The trust is in the wiring, not the hearts
The station is one machine split down the middle. The American side holds the labs and most of the power. The Russian side holds the engines that keep the whole thing from drifting down into the atmosphere. Pull either half out and the station dies.
So “cooperation” here doesn’t mean the two sides like each other. It means each is holding a rope the other is hanging from. Neither can let go without falling too. The trust you see isn’t a feeling anyone had to summon. It’s the shape of the wiring.
Need makes rivals behave like friends
This is how most cooperation between adversaries actually begins. Not with a change of heart — with a shared stake neither one can walk away from.
Two countries that trade too much to risk a war. A bitter couple who stay civil because they share a mortgage and a child. Neighbours who share a single well and so, whatever they think of each other, agree on how it gets used. In every case the behaviour of trust appears wherever the cost of betrayal lands hard on the betrayer too. Name that pattern and you start seeing it everywhere. A great deal of the peace around you is not affection. It is people who need each other.
Someone built the dependence on purpose
The interdependence up there was designed. When the station was assembled, no single nation was left holding all the essential pieces. The split was deliberate — a way to bolt rivals to the same outcome, so that quitting would hurt everyone at once.

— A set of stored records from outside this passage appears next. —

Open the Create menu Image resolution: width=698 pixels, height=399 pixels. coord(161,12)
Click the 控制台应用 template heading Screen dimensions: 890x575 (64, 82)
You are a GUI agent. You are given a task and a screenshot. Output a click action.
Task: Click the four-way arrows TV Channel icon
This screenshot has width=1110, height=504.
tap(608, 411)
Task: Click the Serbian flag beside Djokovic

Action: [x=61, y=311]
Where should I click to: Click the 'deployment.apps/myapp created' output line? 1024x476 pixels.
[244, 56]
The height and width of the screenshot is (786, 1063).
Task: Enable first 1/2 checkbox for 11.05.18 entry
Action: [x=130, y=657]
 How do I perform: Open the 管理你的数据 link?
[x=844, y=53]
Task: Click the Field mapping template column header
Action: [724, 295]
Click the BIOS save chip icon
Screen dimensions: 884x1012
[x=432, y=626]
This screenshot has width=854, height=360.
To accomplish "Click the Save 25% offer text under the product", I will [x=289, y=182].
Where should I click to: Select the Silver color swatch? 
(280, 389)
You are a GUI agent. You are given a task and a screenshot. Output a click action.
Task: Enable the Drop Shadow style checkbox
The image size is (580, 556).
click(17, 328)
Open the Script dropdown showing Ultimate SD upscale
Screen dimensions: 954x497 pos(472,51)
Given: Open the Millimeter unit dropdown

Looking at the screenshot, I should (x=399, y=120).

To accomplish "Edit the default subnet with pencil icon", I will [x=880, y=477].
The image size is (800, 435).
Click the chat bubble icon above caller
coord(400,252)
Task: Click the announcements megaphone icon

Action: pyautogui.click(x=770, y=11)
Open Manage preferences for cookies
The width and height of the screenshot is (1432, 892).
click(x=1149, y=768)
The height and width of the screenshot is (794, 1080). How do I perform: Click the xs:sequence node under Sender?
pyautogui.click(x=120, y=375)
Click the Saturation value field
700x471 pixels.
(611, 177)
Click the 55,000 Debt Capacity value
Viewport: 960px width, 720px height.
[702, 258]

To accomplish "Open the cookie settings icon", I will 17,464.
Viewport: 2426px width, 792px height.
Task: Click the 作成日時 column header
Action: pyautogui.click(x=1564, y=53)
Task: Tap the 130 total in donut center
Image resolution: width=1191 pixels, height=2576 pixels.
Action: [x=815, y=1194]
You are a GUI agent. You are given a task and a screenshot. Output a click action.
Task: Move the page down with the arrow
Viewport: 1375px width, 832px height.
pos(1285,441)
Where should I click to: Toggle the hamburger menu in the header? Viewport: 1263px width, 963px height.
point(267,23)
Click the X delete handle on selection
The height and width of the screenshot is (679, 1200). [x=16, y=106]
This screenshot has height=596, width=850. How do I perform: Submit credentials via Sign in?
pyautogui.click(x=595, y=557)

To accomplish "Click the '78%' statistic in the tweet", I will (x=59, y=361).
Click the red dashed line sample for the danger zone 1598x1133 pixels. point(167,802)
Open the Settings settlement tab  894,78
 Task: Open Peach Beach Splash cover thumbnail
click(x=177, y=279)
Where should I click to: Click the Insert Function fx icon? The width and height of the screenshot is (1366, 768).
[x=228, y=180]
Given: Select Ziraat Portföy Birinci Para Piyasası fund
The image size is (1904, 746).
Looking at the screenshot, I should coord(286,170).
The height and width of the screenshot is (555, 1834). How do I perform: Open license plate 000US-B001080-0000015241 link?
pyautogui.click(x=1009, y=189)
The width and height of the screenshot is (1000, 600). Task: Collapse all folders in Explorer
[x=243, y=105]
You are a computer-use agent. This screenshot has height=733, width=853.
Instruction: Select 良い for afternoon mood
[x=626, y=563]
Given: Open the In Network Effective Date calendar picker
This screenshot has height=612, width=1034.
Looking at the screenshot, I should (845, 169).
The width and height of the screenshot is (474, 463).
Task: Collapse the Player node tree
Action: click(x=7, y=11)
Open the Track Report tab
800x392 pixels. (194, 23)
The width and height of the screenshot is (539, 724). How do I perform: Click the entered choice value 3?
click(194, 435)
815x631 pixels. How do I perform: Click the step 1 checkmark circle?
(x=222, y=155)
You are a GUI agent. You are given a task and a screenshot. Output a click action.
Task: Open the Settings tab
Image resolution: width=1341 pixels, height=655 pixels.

The seat-swap you watched today is the same logic made routine: put each side’s people on the other’s vehicles, so neither can strand the other without stranding itself. It looks like a friendly crew rotation. It works more like a carefully balanced set of hostages. And it has held through years when almost nothing else between these two countries did.
And now the need is being dissolved
Here is what the rest of this week’s news means. The shared station is being wound down, and what comes next is separate — American commercial stations, other nations building their own. The whole point of the new era is that each side won’t need the other’s half anymore.
That is the quiet risk hiding inside the progress. The cooperation in orbit was never held up by goodwill; it was held up by need. Remove the need — give each rival its own way to stay in space — and you remove the reason to keep the peace along with it. Abundance can dissolve the very trust that scarcity forced into being.
What holds you is also what holds you together
We tend to admire independence — standing on your own, needing no one. But the same independence that frees you from a rival also frees you from the one reason you were careful with them.
The station overhead is a small, honest model of a larger truth. A lot of the peace we live inside rests not on people liking each other, but on their being unable to afford the alternative. You sit inside webs like that too — at your work, on your street, between the countries whose goods fill your home — mostly without noticing, and no single seat in any of them can see how much of its safety it owes to plain, unglamorous need. When those threads loosen, they rarely announce it. That is a reason to hold your certainties about who needs whom a little more loosely.
03 · Lab · your turn
The Shared Machine
Rehearse how the payoff of walking away from a rival flips as your need for them fades.
04 · Hope · carry this
For twenty-five years, two countries that could agree on almost nothing still kept each other's people breathing in a metal can 260 miles up. When humans genuinely need each other, they build a way to work together that outlasts nearly every reason not to.